Fresh Reviews: Backyard Bounty

I use Grammarly's plagiarism checker online because I don't have eyes in the back of my head, despite what my kids think.

Here’s a book that will see you giggling, snorting, clapping and dreaming about the food possibilities you could grow in your backyard.

It’s called Backyard Bounty and is the second book by Janet Luke of Green Urban Living. In it, she sets herself the challenge of feeding her family off their suburban section for four months.

Janet Luke is absolutely one of my favourite New Zealanders (who I’ve never met). She’s leading the charge in urban homesteading and has so much wisdom to share. She is also a guardian of our honey bees, and is fabulously innovative at turning waste products into useful, food-growing devices.

I’m a subscriber to Janet’s Green Urban Living newsletter and have watched most of her wonderfully informative YouTube videos, but this is the first of her books I’ve read. Of course, now I want to read the rest.

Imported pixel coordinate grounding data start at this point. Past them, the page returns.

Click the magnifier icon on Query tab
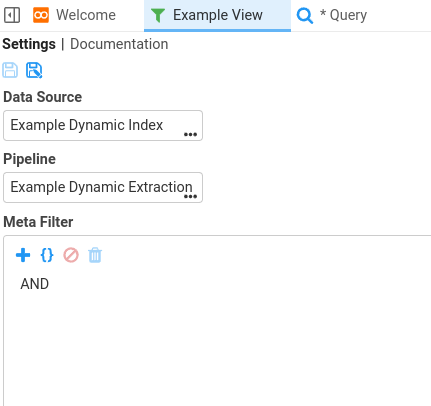 click(305, 16)

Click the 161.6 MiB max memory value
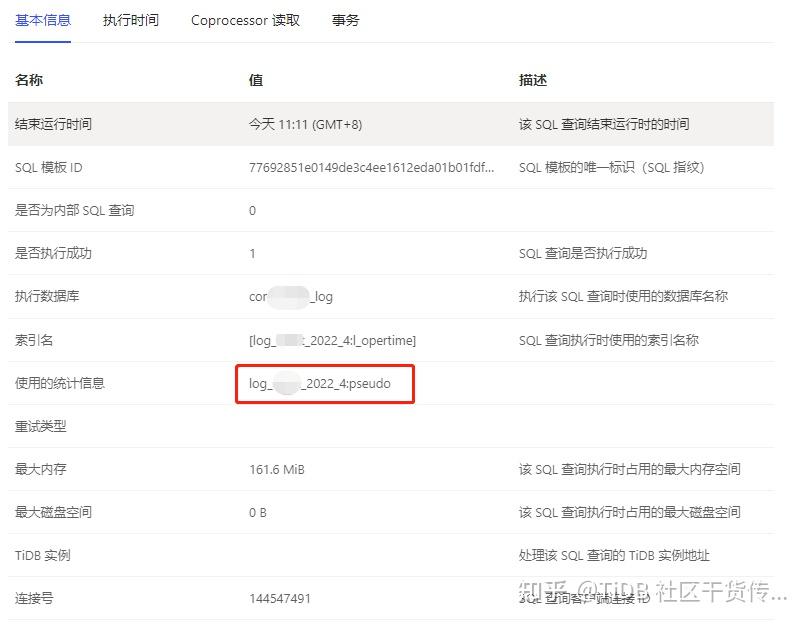point(277,469)
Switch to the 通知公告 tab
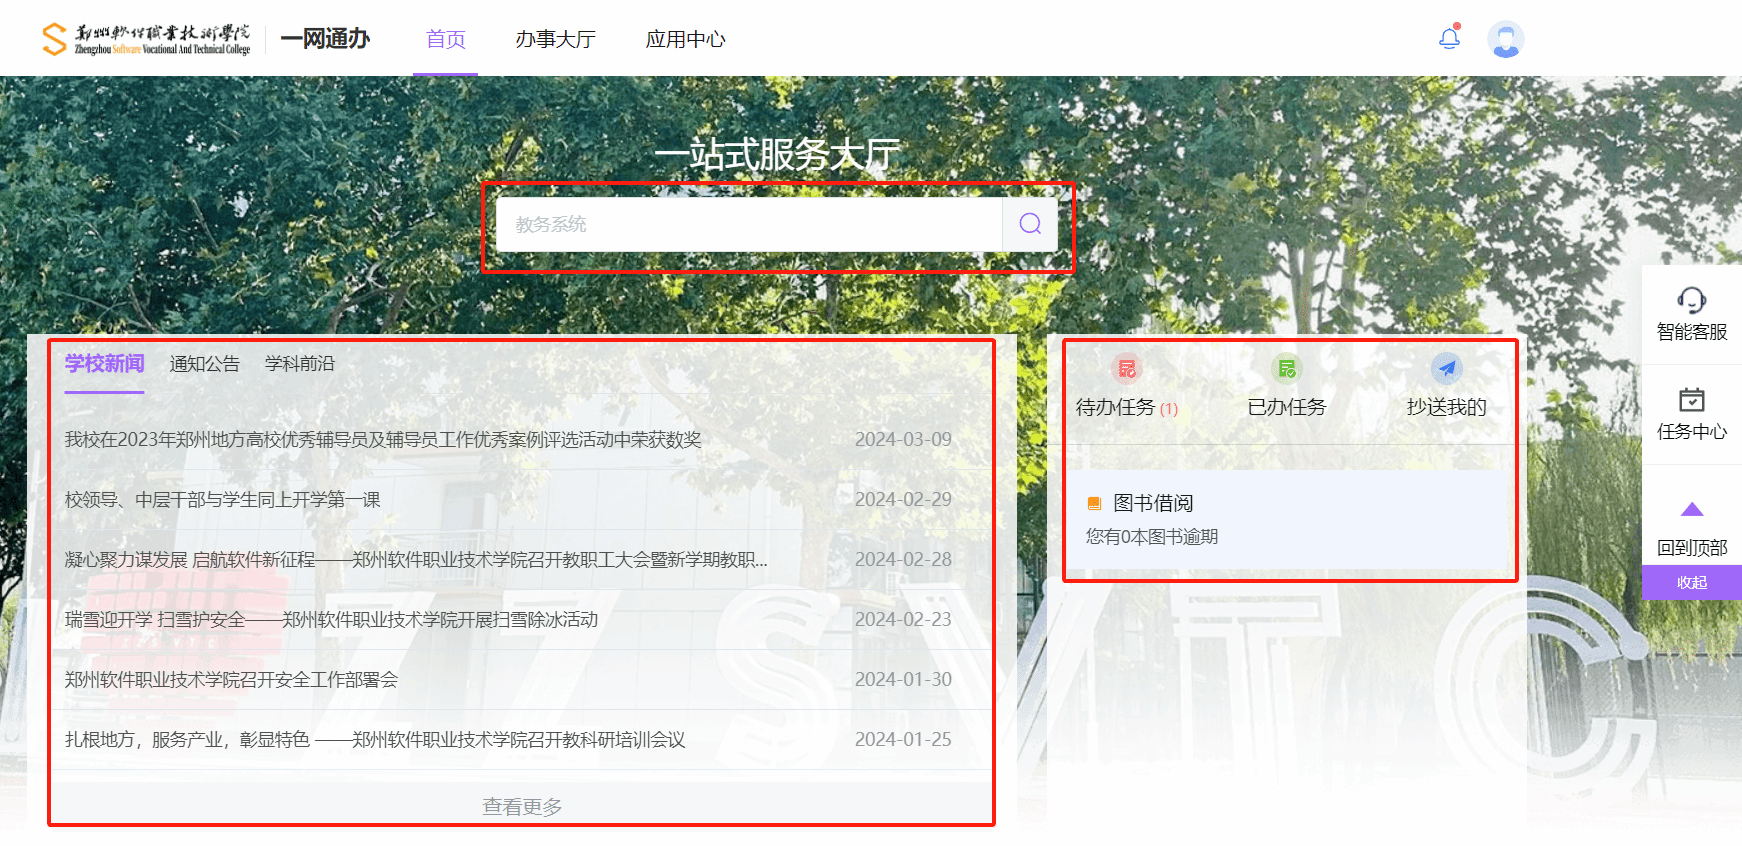 pos(204,364)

Backyard Bounty reads like a witty, yet inspiring and informative diary.

I’m impressed with Janet's ingenuity and boldness: raising rabbits for meat; keeping dairy goats for milk and cheese; bee-keeping for honey; foraging for wild fruit, cooking garden snails for escargot; and building a hydroponics system to grow tomatoes.

Things don’t always go to plan for Janet, but I applaud her efforts all the same and am glad to have gone along with her on the four-month vicarious ride.

A nice touch is that she links the relevant YouTube videos at the end of each chapter. If you’ve got a touch screen phone, you can just swipe it over the image to bring up the video. Otherwise you can type in the YouTube link. It’s lovely to be able to see the rabbits, goats and gardens she talks about in her book.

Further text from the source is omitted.